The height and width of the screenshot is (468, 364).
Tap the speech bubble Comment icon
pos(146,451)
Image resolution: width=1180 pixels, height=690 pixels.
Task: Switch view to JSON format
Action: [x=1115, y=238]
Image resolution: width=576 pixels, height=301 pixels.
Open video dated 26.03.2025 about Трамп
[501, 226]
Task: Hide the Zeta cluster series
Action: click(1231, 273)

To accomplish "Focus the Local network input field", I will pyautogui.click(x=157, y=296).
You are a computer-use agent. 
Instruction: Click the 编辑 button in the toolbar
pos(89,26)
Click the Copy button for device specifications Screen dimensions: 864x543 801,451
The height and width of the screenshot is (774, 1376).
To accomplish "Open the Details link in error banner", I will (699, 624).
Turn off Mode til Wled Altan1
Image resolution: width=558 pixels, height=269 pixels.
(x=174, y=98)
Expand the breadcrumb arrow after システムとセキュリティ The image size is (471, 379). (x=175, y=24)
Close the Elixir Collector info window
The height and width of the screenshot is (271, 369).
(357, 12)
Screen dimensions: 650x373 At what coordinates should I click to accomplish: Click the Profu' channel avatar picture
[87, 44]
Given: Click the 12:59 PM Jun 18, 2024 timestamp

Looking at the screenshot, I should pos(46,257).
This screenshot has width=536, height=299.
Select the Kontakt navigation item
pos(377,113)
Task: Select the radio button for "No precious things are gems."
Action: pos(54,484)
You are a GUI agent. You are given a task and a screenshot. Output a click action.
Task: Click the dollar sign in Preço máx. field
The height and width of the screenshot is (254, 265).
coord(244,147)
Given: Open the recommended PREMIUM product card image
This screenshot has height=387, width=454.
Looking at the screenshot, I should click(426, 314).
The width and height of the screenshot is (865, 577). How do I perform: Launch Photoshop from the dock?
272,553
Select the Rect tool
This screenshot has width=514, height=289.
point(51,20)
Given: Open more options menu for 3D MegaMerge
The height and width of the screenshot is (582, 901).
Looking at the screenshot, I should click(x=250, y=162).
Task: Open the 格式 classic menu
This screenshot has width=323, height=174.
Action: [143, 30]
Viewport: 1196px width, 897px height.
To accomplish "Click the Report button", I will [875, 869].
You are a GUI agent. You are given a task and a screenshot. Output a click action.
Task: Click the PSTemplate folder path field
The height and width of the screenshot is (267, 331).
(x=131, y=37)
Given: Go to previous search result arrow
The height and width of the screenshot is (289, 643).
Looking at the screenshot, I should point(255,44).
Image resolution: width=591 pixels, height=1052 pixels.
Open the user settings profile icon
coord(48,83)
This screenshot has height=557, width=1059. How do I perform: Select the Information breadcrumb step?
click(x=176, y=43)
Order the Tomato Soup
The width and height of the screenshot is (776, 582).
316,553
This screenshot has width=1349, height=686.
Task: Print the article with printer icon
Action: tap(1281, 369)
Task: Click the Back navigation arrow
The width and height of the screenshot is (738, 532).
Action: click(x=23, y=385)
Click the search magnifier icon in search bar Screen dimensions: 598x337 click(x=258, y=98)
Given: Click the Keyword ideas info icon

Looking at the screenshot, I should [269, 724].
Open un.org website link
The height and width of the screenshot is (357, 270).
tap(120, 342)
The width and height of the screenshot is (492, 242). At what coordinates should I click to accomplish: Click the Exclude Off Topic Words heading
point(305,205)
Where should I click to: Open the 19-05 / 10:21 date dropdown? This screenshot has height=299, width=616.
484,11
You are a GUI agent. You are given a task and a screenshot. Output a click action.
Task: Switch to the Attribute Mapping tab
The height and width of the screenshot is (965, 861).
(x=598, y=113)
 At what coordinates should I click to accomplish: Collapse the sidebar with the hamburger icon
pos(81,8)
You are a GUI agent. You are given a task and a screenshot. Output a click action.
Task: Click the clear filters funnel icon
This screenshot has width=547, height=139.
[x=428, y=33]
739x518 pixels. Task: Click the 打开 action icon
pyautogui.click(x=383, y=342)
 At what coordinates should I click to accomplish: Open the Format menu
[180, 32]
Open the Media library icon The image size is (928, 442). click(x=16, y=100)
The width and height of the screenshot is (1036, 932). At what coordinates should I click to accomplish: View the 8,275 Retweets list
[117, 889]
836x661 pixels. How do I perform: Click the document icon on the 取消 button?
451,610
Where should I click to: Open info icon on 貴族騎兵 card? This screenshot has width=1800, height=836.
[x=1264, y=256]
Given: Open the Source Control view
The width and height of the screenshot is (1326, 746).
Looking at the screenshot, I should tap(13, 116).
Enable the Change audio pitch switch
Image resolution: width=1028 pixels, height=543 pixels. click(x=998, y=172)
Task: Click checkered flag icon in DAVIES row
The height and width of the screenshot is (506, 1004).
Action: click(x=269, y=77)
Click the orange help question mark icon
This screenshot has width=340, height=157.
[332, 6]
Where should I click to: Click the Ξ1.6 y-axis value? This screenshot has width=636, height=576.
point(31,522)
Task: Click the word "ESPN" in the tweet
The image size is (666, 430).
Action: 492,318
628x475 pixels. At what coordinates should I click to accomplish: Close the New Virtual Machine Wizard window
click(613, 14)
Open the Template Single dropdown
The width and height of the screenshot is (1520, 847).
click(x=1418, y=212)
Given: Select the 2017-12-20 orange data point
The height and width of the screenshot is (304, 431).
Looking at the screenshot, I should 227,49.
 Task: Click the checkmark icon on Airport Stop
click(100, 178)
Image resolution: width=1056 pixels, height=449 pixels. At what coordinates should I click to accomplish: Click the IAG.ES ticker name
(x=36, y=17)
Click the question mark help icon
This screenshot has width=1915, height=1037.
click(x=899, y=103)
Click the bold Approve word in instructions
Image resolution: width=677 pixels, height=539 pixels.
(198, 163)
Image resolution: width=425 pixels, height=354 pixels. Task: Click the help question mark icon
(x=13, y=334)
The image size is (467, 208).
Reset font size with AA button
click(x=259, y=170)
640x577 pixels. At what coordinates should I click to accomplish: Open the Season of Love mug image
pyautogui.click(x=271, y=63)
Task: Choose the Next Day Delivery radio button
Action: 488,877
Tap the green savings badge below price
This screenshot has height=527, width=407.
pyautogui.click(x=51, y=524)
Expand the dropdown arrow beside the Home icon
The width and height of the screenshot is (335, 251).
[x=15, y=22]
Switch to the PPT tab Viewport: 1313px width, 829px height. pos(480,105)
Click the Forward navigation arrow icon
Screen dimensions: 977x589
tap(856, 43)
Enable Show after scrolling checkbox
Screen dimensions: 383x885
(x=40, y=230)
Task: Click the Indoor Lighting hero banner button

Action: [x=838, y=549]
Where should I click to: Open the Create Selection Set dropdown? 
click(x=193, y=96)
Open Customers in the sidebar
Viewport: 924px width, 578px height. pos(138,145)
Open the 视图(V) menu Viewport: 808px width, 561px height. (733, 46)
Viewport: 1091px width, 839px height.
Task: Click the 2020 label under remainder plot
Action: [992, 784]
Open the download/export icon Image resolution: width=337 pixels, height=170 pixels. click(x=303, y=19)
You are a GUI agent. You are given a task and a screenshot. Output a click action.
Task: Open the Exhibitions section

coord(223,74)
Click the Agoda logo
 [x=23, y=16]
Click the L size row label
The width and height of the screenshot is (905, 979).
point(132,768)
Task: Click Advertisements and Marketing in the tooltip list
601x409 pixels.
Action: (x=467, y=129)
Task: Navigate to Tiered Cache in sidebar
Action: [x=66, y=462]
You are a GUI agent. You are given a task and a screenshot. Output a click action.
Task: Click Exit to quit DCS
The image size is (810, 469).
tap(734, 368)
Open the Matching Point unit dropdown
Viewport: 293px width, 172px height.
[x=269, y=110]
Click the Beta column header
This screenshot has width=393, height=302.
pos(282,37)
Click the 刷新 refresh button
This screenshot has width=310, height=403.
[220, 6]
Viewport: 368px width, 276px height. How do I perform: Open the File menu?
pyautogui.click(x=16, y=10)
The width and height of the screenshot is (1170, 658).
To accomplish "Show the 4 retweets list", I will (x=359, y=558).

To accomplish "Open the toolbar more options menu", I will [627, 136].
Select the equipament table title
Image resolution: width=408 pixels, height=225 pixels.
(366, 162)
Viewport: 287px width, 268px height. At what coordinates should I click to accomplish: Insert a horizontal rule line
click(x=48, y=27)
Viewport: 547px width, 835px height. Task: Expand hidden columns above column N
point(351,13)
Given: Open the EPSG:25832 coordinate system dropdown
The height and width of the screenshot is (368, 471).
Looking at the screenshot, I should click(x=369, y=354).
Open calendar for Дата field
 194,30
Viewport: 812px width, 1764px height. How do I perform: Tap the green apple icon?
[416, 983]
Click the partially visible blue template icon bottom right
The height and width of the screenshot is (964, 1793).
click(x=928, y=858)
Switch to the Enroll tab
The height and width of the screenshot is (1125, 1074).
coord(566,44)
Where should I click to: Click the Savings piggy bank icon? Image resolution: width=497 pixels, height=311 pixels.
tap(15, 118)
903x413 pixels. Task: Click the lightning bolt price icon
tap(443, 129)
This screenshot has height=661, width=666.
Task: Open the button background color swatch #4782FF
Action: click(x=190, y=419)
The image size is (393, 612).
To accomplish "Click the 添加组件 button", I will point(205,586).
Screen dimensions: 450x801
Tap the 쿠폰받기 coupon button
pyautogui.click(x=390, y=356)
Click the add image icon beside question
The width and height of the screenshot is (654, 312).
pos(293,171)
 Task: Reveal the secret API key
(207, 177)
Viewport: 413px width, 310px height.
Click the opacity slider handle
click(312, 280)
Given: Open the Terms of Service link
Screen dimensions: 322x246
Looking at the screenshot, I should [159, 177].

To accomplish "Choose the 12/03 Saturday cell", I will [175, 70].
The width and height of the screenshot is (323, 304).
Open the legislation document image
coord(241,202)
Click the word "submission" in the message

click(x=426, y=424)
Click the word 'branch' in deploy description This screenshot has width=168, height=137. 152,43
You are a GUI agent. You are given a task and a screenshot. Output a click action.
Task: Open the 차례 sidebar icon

═══

→ Exercise task
Put the lines of the entries, starting at the line containing "Task: Click the word" and ending at the line containing "click(x=1418, y=212)", both included, into a Markdown table with the columns Row and Entry line, leaving out blank lines and any lines outside that span.

→ Response for this exercise
| Row | Entry line |
|---|---|
| 1 | Task: Click the word "ESPN" in the tweet |
| 2 | The image size is (666, 430). |
| 3 | Action: 492,318 |
| 4 | 628x475 pixels. At what coordinates should I click to accomplish: Close the New Virtual Machine Wizard window |
| 5 | click(613, 14) |
| 6 | Open the Template Single dropdown |
| 7 | The width and height of the screenshot is (1520, 847). |
| 8 | click(x=1418, y=212) |